__What is required__.
Every line below needs to be printed again exactly, without any of its pictures.
▼
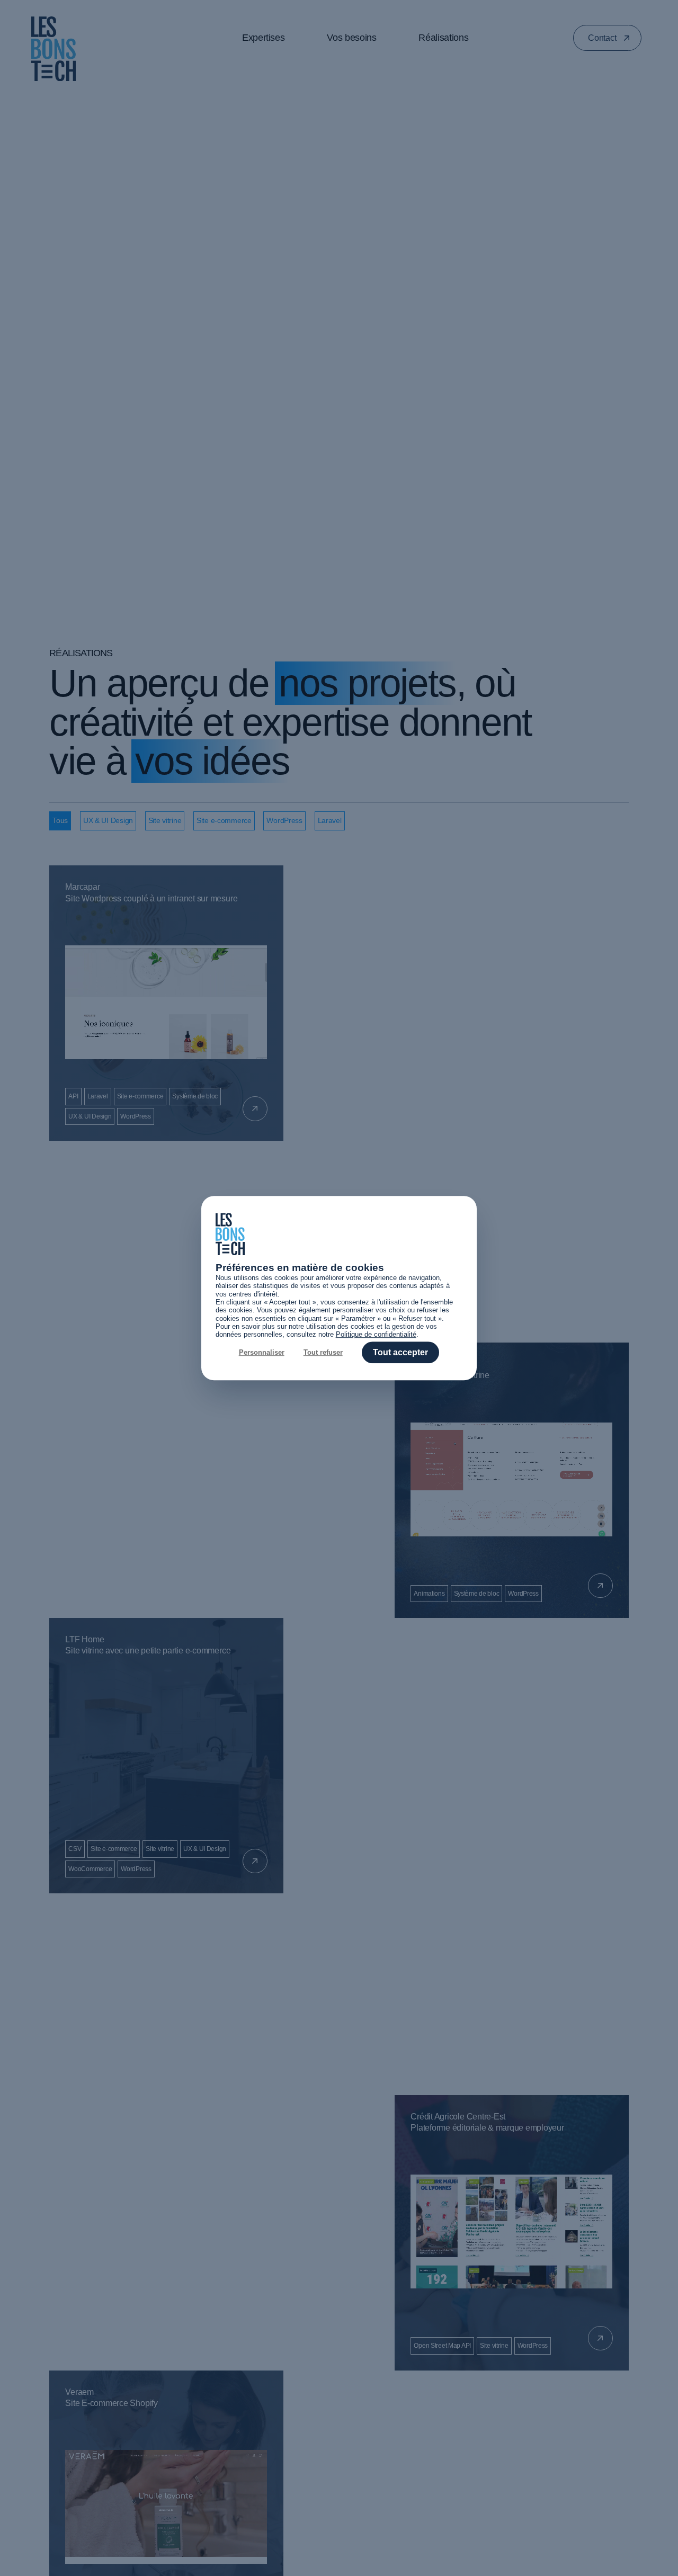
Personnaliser (261, 1352)
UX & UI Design (108, 820)
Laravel (330, 820)
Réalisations (443, 37)
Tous (60, 820)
▲
__Task solution__.
Personnaliser (261, 1352)
UX & UI Design (108, 820)
Laravel (330, 820)
Réalisations (443, 37)
Tous (60, 820)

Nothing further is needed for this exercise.